Copy out the records below exactly as they appear.

==== Material for this task

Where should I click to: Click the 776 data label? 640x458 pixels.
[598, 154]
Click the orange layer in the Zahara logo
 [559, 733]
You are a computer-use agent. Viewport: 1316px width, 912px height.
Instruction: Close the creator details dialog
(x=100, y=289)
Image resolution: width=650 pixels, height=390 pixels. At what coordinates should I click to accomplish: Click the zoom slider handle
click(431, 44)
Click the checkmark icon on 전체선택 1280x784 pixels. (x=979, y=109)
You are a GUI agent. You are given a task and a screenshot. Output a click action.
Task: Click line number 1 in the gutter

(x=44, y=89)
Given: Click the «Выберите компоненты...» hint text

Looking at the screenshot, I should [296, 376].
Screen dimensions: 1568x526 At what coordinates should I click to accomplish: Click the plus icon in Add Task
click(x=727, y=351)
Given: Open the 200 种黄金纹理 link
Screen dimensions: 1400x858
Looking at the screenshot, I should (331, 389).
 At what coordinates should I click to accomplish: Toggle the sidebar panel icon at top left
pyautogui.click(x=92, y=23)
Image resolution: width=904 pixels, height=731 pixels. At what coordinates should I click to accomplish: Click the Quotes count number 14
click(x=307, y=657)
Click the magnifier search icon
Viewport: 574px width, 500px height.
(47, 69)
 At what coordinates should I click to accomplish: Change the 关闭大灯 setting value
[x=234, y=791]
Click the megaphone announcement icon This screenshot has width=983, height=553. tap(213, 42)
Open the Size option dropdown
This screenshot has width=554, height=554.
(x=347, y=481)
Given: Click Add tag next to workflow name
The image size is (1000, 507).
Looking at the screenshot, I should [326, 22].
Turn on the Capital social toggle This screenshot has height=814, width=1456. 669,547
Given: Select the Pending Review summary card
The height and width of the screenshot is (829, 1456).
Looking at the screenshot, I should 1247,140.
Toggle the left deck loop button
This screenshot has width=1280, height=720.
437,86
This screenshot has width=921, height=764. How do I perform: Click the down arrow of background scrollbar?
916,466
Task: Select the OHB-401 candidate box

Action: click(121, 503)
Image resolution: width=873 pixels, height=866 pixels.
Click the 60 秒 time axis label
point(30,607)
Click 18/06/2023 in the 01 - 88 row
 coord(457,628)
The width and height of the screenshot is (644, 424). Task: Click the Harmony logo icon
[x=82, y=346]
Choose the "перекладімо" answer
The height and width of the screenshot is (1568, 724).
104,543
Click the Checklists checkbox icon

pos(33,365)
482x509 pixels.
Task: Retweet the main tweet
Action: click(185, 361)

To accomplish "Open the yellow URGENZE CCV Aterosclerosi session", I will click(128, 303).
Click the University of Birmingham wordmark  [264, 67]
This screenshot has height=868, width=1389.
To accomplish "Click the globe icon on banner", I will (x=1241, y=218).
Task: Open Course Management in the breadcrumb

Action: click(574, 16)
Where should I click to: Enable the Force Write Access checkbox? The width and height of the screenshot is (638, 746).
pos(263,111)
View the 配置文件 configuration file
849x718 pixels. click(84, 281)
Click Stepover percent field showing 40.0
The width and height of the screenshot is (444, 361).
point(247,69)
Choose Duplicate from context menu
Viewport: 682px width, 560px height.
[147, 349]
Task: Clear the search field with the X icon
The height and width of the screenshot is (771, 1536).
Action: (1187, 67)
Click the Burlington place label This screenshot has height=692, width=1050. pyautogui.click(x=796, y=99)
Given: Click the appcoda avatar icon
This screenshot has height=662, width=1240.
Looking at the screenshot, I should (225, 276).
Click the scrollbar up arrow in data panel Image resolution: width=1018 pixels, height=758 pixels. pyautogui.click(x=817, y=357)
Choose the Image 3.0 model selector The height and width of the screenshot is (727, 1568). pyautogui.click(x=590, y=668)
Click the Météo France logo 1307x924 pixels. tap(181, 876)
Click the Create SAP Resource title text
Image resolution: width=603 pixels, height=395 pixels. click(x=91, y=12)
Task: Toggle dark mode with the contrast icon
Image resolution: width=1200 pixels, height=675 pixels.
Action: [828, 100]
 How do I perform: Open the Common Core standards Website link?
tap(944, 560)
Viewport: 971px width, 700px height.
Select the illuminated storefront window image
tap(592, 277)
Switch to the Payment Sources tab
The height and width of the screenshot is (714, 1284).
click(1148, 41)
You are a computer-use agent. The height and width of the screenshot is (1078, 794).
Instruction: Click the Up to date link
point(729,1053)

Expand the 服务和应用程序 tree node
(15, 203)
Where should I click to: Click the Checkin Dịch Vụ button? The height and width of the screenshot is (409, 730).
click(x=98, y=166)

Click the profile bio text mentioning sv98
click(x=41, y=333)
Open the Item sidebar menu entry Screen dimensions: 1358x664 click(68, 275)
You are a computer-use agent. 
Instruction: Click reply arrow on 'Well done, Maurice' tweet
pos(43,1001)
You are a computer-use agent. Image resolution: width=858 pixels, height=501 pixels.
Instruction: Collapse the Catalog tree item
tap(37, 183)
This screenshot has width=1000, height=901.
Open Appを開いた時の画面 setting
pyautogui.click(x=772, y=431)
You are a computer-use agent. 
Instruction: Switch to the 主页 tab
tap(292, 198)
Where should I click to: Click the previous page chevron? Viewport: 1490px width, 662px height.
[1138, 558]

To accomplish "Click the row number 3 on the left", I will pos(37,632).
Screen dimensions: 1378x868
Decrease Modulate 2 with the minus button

========

**Exercise result**.
Where should I click to: Click the 776 data label? 640x458 pixels.
[598, 154]
Click the orange layer in the Zahara logo
 [559, 733]
You are a computer-use agent. Viewport: 1316px width, 912px height.
Instruction: Close the creator details dialog
(x=100, y=289)
Image resolution: width=650 pixels, height=390 pixels. At what coordinates should I click to accomplish: Click the zoom slider handle
click(431, 44)
Click the checkmark icon on 전체선택 1280x784 pixels. (x=979, y=109)
You are a GUI agent. You are given a task and a screenshot. Output a click action.
Task: Click line number 1 in the gutter

(x=44, y=89)
Given: Click the «Выберите компоненты...» hint text

Looking at the screenshot, I should [296, 376].
Screen dimensions: 1568x526 At what coordinates should I click to accomplish: Click the plus icon in Add Task
click(x=727, y=351)
Given: Open the 200 种黄金纹理 link
Screen dimensions: 1400x858
Looking at the screenshot, I should (331, 389).
 At what coordinates should I click to accomplish: Toggle the sidebar panel icon at top left
pyautogui.click(x=92, y=23)
Image resolution: width=904 pixels, height=731 pixels. At what coordinates should I click to accomplish: Click the Quotes count number 14
click(x=307, y=657)
Click the magnifier search icon
Viewport: 574px width, 500px height.
(47, 69)
 At what coordinates should I click to accomplish: Change the 关闭大灯 setting value
[x=234, y=791]
Click the megaphone announcement icon This screenshot has width=983, height=553. tap(213, 42)
Open the Size option dropdown
This screenshot has width=554, height=554.
(x=347, y=481)
Given: Click Add tag next to workflow name
The image size is (1000, 507).
Looking at the screenshot, I should [326, 22].
Turn on the Capital social toggle This screenshot has height=814, width=1456. 669,547
Given: Select the Pending Review summary card
The height and width of the screenshot is (829, 1456).
Looking at the screenshot, I should 1247,140.
Toggle the left deck loop button
This screenshot has width=1280, height=720.
437,86
This screenshot has width=921, height=764. How do I perform: Click the down arrow of background scrollbar?
916,466
Task: Select the OHB-401 candidate box

Action: click(121, 503)
Image resolution: width=873 pixels, height=866 pixels.
Click the 60 秒 time axis label
point(30,607)
Click 18/06/2023 in the 01 - 88 row
 coord(457,628)
The width and height of the screenshot is (644, 424). Task: Click the Harmony logo icon
[x=82, y=346]
Choose the "перекладімо" answer
The height and width of the screenshot is (1568, 724).
104,543
Click the Checklists checkbox icon

pos(33,365)
482x509 pixels.
Task: Retweet the main tweet
Action: click(185, 361)

To accomplish "Open the yellow URGENZE CCV Aterosclerosi session", I will click(128, 303).
Click the University of Birmingham wordmark  [264, 67]
This screenshot has height=868, width=1389.
To accomplish "Click the globe icon on banner", I will (x=1241, y=218).
Task: Open Course Management in the breadcrumb

Action: click(574, 16)
Where should I click to: Enable the Force Write Access checkbox? The width and height of the screenshot is (638, 746).
pos(263,111)
View the 配置文件 configuration file
849x718 pixels. click(84, 281)
Click Stepover percent field showing 40.0
The width and height of the screenshot is (444, 361).
point(247,69)
Choose Duplicate from context menu
Viewport: 682px width, 560px height.
[147, 349]
Task: Clear the search field with the X icon
The height and width of the screenshot is (771, 1536).
Action: (1187, 67)
Click the Burlington place label This screenshot has height=692, width=1050. pyautogui.click(x=796, y=99)
Given: Click the appcoda avatar icon
This screenshot has height=662, width=1240.
Looking at the screenshot, I should (225, 276).
Click the scrollbar up arrow in data panel Image resolution: width=1018 pixels, height=758 pixels. pyautogui.click(x=817, y=357)
Choose the Image 3.0 model selector The height and width of the screenshot is (727, 1568). pyautogui.click(x=590, y=668)
Click the Météo France logo 1307x924 pixels. tap(181, 876)
Click the Create SAP Resource title text
Image resolution: width=603 pixels, height=395 pixels. click(x=91, y=12)
Task: Toggle dark mode with the contrast icon
Image resolution: width=1200 pixels, height=675 pixels.
Action: [828, 100]
 How do I perform: Open the Common Core standards Website link?
tap(944, 560)
Viewport: 971px width, 700px height.
Select the illuminated storefront window image
tap(592, 277)
Switch to the Payment Sources tab
The height and width of the screenshot is (714, 1284).
click(1148, 41)
You are a computer-use agent. The height and width of the screenshot is (1078, 794).
Instruction: Click the Up to date link
point(729,1053)

Expand the 服务和应用程序 tree node
(15, 203)
Where should I click to: Click the Checkin Dịch Vụ button? The height and width of the screenshot is (409, 730).
click(x=98, y=166)

Click the profile bio text mentioning sv98
click(x=41, y=333)
Open the Item sidebar menu entry Screen dimensions: 1358x664 click(68, 275)
You are a computer-use agent. 
Instruction: Click reply arrow on 'Well done, Maurice' tweet
pos(43,1001)
You are a computer-use agent. Image resolution: width=858 pixels, height=501 pixels.
Instruction: Collapse the Catalog tree item
tap(37, 183)
This screenshot has width=1000, height=901.
Open Appを開いた時の画面 setting
pyautogui.click(x=772, y=431)
You are a computer-use agent. 
Instruction: Switch to the 主页 tab
tap(292, 198)
Where should I click to: Click the previous page chevron? Viewport: 1490px width, 662px height.
[1138, 558]

To accomplish "Click the row number 3 on the left", I will pos(37,632).
Screen dimensions: 1378x868
Decrease Modulate 2 with the minus button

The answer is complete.